● What you have to do
Among the lines of data below, reproduce only those from the one with "Advertisement rates (182, 21)" through the one with "[New Oslo-Shanghai route", exactly as they stand, both ends included.

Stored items
= Beginning of Section =

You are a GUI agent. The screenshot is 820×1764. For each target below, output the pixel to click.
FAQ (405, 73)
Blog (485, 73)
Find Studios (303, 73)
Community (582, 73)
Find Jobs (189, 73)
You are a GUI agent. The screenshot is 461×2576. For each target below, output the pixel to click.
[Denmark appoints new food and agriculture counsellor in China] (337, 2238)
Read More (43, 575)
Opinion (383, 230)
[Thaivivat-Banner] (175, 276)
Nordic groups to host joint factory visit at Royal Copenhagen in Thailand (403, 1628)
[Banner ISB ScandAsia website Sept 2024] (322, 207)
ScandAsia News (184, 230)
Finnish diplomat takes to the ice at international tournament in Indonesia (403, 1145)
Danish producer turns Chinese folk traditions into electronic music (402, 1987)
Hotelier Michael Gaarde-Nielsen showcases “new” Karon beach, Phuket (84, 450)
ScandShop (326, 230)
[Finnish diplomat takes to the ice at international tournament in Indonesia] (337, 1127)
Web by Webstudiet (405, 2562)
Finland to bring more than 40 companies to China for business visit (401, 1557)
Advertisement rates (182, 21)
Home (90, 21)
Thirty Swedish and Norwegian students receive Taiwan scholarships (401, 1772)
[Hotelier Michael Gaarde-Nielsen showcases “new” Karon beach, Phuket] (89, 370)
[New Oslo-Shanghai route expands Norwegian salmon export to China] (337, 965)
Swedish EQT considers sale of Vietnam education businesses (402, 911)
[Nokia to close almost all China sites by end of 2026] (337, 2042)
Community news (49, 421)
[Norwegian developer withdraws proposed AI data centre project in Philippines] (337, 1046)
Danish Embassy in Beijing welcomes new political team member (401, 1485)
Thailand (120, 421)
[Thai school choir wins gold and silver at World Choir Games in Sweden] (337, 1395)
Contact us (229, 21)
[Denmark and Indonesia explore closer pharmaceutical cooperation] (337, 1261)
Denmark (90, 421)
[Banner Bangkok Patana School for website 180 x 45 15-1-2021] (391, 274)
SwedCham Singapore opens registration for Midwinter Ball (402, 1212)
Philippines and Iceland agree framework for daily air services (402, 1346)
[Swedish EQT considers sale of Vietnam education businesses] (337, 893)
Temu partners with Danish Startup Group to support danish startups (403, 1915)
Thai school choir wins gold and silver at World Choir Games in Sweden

= End of Section =

● Output for this task
Advertisement rates (182, 21)
Home (90, 21)
Thirty Swedish and Norwegian students receive Taiwan scholarships (401, 1772)
[Hotelier Michael Gaarde-Nielsen showcases “new” Karon beach, Phuket] (89, 370)
[New Oslo-Shanghai route expands Norwegian salmon export to China] (337, 965)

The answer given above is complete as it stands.